In China, dual subordination manifests in two distinct ways. First, there is a formally prescribed institutional rule known as dual leadership, which applies to specific organs in which the appointment of leading personnel requires joint horizontal approval from an organ at the corresponding level and vertical approval from a superior organ, with the latter holding primary authority, as seen in the appointment of chief procurators within the Supreme People's Procuratorate (SPP) and leading cadres within the Central Commission for Discipline Inspection (CCDI). Second, as the overarching, fluid dynamic of negotiation known as tiao-kuai, which characterizes vertical (central) and horizontal (local) relations across the unified state apparatus, beyond those organs under dual leadership.

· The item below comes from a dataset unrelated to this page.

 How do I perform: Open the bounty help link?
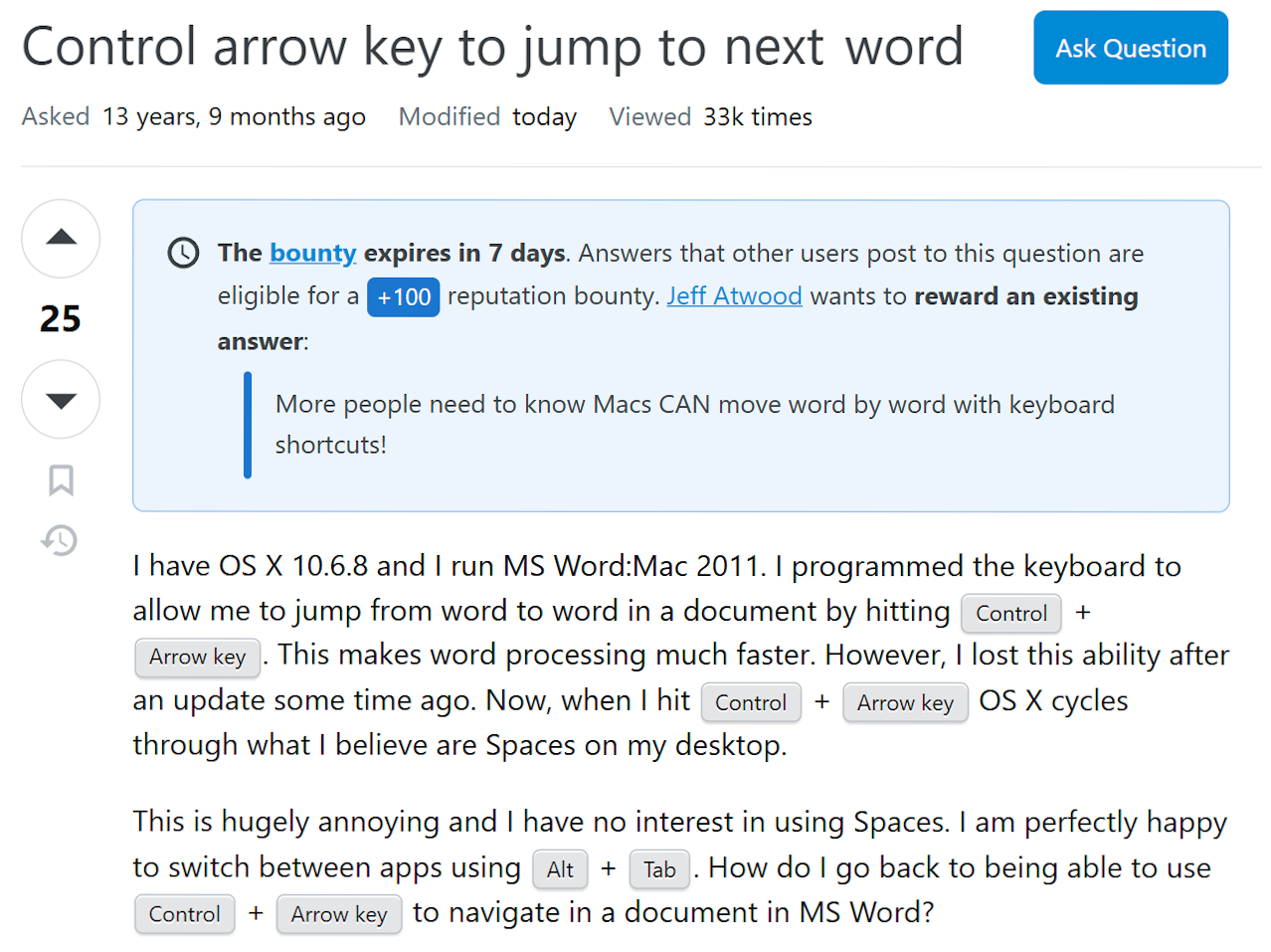(x=312, y=253)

The SPP was placed under dual leadership on 3 September 1951, when the Central People's Government Council adopted regulations governing the SPP's work and that of lower-level procuratorates. The "General Regulations Governing the Organisation of Offices of People's Procurators of Various Levels" stipulated dual leadership in the form of lower-level procuratorates being accountable to the government council at the corresponding level and to the procuratorate's office above. This replaced the old system of vertical accountability, in which lower-level procuratorates were only accountable to the level above. The change was legitimised by the fact that the old vertical structure had been difficult to enforce. However, with the adoption of the "Organic Law of the People's Procuratorates" on 21 September 1954, vertical leadership was reintroduced due to the perceived low quality level of cadres at lower levels. When the organic law was amended again in 1979, dual leadership was reinstituted. This entails that the procuratorates, instead of being independent of politics, are political organs responsible to the state organs of power at the corresponding level and the procuratorate above. Despite being accountable to both, the SPP leads a unified system of procuratorial organs in a unified manner in line with democratic centralism, and this process is known as procuratorial integration. This means that the SPP can issue directives and mandates to procuratorates at all levels of governance.

This dual leadership framework extends beyond judicial and disciplinary organs to key administrative departments. In China, entities such as the public security organs and departments, audit organs, and statistical organs operate under a dual leadership system, with professional and operational guidance led by the superior organ. While lower-level organs retain primary authority over general cadre management, the appointment of their principal leaders requires consultation or consent from the superior department, institutionalizing a vertical check within the personnel system.

==Soviet Union==
In the economic sphere, centralisation in the form of dual subordination was a key feature of the Soviet state. For example, a financial department of a city state organ of power in the Soviet Union was horizontally accountable to the city state organ of power and vertically accountable to the provincial finance department. However, in the case of the state budget process, the finance department was, in reality, more beholden vertically than horizontally. However, other departments could be more beholden horizontally than vertically: it depended on how important the central state authorities deemed the process to be. Thus, lower-level finance departments did not campaign for local self-interests within the Ministry of Finance. Soviet scholar Grant Ayvazyan. a specialist on the Soviet state budget process, noted, "‘Dual subordination with regard to local financial organs has a greater degree of vertical subordination compared to other departments and administrations of the [permanent organs]."